Kind of event Lecture (2 SWS)
ECTS Credits 2,5
Languange Englisch
Lecture Friday, 3:00 pm – 4:30 pm, room 00.151-113 UnivIS , online if necessary

This course introduces machine learning algorithms such as supervised, unsupervised, reinforcement, deep, and federated learning and their application in the next generation wireless and mobile networks. Different ML use cases are explained which solve problems in different layers of the protocol stack from the physical layer to the application layer. The course includes the following topics:
    1. Introduction to machine learning algorithms
    2. Python programming language and its ML tools
    3. AI-enabled wireless and mobile networks
    3.1 Cellular networks and ML use cases
    3.1.1 History of 2G to 4G, 5G and 6G vision
    3.1.2 ML use cases in physical, MAC and higher layers
    3.2 5G-V2X (cellular-V2X) and ML use cases
    3.2.1 Sidelink communication as the key enabler
    3.2.2 5G-V2X features and use cases
    3.2.3 ML use cases in 5G-V2X
    3.3 Intelligent wireless networks
    3.3.1 Cognitive radio networks
    3.3.2 ML use case in wireless networks
    4. Standardization activities on AI-enabled wireless networks
    4.1.1 3GPP and 5GAA
    4.1.2 ETSI Zero touch networks

Exercises:
Literature review on the application of machine learning in wireless networks
The exercise of this course includes a literature review research project where students work individually on a relevant topic. The steps to accomplish the research project are as follows:

    A. Select a topic relevant to the application of ML in wireless networks and register it by email
    B. Search for the relevant papers and make a list of papers
    C. Study the papers and prepare a summary
    D. Present the outcomes

Each student should present her/his research study in an intermediate and a final presentation. A summary paper should be written following the “survey papers guideline” using IEEE format.
The grade of the research project will be considered as a “Bonus point” (up to 20%) for the final grade.

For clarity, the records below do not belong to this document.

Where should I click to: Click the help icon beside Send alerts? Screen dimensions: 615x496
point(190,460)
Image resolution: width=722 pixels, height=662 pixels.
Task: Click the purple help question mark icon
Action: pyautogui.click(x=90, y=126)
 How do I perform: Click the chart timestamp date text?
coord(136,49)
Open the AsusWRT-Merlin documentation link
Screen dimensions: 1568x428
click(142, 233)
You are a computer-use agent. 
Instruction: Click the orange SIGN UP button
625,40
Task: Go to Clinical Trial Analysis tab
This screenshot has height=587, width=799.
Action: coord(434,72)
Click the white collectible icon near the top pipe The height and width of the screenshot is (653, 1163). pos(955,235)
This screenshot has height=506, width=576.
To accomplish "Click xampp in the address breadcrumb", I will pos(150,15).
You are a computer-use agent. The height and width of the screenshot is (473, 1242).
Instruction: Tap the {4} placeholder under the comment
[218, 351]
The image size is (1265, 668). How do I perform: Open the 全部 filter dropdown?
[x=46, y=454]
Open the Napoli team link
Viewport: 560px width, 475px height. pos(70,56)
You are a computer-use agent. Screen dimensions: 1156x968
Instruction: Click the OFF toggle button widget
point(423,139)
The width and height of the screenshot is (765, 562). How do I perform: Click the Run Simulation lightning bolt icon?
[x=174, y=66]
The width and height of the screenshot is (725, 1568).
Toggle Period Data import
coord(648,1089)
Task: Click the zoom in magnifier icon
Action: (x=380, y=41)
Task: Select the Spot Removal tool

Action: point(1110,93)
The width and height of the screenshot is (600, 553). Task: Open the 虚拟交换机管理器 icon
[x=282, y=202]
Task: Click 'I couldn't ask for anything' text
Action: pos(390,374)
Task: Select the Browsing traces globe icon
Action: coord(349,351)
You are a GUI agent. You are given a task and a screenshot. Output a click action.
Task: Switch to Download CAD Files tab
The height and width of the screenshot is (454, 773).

  • Dahlman, Erik, Stefan Parkvall, and Johan Skold. 5G NR: The next generation wireless access technology. Academic Press, 2020.
  • Sun, Yaohua, et al. “Application of machine learning in wireless networks: Key techniques and open issues.” IEEE Communications Surveys and Tutorials 21.4 (2019): 3072-3108.
  • Harounabadi, Mehdi, et al. “V2X in 3GPP Standardization: NR Sidelink in Release-16 and Beyond.” IEEE Communications Standards Magazine 5.1 (2021): 12-21.
  • Xie, Junfeng, et al. “A survey of machine learning techniques applied to software defined networking (SDN): Research issues and challenges.” IEEE Communications Surveys and Tutorials 21.1 (2018): 393-430.